Writer David Foster Wallace defines the term “Lynchian” as follows: “[it] refers to a particular kind of irony where the very macabre and the very mundane combine in such a way as to reveal the former’s perpetual containment within the latter.” If Lynch’s name has become an adjective, it’s because he was able to create an original language in his films that was unusual to the point of becoming a kind of genre. A woman in a radiator, a deformed baby with a reptilian appearance, a young man wandering on depressing wastelands… the sets and characters of his first film, Eraserhead (1977), introduced the filmmaker’s strange, nightmarish and surrealist world.

Shot in 1986, Blue Velvet plunges the spectator into the sordid secrets of a suburban neighbourhood through the eyes of a teenager who discovers violence and sexual perversions. The same stylistic language and fantastical framework is used in Lost Highway (1997) and Mulholland Drive (2001), in which Lynch frees himself further still from the constraints of narrative logic. His latest film, Inland Empire (2006) takes the spectator to the limits of the comprehensible.

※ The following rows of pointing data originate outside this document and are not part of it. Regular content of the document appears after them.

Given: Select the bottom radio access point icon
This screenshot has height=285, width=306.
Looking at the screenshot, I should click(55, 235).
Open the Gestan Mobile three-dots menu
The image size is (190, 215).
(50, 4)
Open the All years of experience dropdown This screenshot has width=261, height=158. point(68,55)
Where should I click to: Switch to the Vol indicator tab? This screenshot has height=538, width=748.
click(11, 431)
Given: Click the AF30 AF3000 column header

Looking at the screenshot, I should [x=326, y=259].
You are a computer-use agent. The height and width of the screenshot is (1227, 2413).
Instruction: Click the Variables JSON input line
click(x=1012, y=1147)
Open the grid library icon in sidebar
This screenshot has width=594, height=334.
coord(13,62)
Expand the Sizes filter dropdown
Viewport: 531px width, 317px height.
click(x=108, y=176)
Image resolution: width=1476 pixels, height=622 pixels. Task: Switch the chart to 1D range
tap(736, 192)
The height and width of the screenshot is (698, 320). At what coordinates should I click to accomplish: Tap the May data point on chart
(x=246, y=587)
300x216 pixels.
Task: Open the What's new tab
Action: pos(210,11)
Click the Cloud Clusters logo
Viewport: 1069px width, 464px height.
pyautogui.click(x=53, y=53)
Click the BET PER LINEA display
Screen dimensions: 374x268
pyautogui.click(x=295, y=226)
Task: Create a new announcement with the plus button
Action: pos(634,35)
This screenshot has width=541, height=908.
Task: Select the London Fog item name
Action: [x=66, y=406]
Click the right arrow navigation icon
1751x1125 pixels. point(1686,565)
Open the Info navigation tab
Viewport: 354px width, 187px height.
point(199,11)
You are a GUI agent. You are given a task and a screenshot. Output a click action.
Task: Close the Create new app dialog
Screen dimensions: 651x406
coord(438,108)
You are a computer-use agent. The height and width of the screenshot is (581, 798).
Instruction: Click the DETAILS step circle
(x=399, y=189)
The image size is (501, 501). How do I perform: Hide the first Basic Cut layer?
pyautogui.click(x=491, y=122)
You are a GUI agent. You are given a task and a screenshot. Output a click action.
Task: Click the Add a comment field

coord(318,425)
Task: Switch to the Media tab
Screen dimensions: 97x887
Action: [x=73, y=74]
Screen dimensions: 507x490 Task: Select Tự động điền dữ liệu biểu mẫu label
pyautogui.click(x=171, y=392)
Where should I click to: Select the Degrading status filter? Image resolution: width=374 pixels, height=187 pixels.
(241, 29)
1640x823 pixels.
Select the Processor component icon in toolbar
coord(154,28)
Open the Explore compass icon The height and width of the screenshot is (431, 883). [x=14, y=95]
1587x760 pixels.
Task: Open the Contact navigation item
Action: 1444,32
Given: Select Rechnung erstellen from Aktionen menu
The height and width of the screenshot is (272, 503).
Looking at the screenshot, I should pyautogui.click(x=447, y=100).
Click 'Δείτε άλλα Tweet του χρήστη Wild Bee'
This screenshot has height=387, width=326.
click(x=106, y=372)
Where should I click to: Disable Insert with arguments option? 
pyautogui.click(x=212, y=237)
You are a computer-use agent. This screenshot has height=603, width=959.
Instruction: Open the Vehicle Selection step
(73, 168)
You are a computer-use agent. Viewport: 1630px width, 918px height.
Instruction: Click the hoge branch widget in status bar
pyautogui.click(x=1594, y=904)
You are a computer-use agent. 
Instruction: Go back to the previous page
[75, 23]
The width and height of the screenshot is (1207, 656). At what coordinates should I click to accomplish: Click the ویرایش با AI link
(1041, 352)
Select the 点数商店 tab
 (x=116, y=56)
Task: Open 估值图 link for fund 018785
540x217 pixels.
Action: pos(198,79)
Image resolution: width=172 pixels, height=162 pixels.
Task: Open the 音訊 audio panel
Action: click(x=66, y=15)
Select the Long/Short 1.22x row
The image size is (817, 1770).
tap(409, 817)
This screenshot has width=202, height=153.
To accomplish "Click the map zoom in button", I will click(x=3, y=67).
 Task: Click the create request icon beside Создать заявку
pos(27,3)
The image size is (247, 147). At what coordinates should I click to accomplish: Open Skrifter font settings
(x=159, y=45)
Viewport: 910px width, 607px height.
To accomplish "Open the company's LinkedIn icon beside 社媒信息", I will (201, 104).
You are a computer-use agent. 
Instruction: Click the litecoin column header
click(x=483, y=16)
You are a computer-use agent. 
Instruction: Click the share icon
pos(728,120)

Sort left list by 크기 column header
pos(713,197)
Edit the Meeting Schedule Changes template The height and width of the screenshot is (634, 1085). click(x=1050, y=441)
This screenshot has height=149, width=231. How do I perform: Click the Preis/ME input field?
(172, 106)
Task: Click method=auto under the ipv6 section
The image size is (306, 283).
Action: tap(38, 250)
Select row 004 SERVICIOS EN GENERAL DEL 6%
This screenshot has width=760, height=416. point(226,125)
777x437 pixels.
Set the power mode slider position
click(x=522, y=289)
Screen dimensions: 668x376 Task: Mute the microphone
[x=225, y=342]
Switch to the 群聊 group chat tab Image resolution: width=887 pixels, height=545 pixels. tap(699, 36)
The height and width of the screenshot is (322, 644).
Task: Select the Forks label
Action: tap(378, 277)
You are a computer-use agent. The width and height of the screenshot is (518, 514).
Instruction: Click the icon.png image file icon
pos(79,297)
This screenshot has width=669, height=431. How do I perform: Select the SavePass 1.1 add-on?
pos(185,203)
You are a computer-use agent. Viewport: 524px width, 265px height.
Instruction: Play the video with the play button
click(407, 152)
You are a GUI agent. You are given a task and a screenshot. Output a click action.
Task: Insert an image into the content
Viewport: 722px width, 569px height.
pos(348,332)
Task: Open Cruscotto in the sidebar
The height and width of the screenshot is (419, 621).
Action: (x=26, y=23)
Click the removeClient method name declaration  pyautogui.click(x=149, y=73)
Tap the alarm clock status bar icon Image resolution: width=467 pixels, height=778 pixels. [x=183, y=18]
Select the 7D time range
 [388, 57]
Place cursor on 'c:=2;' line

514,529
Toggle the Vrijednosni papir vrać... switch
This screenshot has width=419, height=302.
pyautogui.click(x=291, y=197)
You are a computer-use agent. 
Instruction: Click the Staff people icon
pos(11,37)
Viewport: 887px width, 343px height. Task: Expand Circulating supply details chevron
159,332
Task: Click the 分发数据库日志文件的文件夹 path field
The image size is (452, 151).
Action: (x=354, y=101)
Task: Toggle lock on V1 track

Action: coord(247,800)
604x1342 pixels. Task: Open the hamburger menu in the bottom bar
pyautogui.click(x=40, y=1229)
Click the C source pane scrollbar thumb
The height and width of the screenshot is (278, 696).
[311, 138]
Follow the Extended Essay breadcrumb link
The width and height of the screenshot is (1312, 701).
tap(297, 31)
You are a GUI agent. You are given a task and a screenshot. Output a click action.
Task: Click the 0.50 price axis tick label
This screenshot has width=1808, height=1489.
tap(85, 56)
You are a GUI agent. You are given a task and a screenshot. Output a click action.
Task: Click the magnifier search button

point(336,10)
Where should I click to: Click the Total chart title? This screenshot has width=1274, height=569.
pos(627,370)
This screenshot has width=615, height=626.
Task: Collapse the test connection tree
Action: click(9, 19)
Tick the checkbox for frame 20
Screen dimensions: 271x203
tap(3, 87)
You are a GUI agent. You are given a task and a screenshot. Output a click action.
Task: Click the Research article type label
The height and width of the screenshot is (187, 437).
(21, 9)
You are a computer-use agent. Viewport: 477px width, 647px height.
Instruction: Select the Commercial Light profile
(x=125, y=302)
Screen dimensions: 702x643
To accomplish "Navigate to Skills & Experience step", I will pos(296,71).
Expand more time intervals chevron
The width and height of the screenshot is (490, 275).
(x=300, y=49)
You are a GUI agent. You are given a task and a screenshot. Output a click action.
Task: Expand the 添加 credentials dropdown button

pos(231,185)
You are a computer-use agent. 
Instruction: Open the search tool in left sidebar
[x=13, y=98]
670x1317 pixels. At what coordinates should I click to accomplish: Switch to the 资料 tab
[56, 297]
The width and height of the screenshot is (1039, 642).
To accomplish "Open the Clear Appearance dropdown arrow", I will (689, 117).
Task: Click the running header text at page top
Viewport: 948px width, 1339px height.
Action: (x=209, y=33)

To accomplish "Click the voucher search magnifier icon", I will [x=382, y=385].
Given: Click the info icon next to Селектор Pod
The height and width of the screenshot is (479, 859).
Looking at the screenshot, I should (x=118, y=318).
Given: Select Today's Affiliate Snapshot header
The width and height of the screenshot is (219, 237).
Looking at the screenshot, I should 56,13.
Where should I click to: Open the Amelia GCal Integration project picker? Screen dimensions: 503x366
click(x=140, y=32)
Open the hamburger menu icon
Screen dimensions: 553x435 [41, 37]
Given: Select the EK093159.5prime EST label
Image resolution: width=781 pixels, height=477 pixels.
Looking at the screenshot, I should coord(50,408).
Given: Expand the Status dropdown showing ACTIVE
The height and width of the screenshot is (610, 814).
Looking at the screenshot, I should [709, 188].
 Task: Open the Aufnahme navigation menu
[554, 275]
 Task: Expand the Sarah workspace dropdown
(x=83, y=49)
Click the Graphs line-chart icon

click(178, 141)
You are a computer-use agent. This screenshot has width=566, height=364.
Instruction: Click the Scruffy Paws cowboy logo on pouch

His more traditional productions include The Elephant Man (1980), a biography of Joseph Merrick, the British sideshow phenomenon of the 19th century, Dune (1984), a commissioned science-fiction film that did not meet expectations at the box-office, or Wild at Heart (1990), a road-movie tribute to Elvis Presley. He also directed the cult television series Twin Peaks. He has won many prizes, including the Palme d’Or at the Cannes Film Festival in 1990, for Wild at Heart, and the Golden Lion in Venice in 2006 for his overall achievement.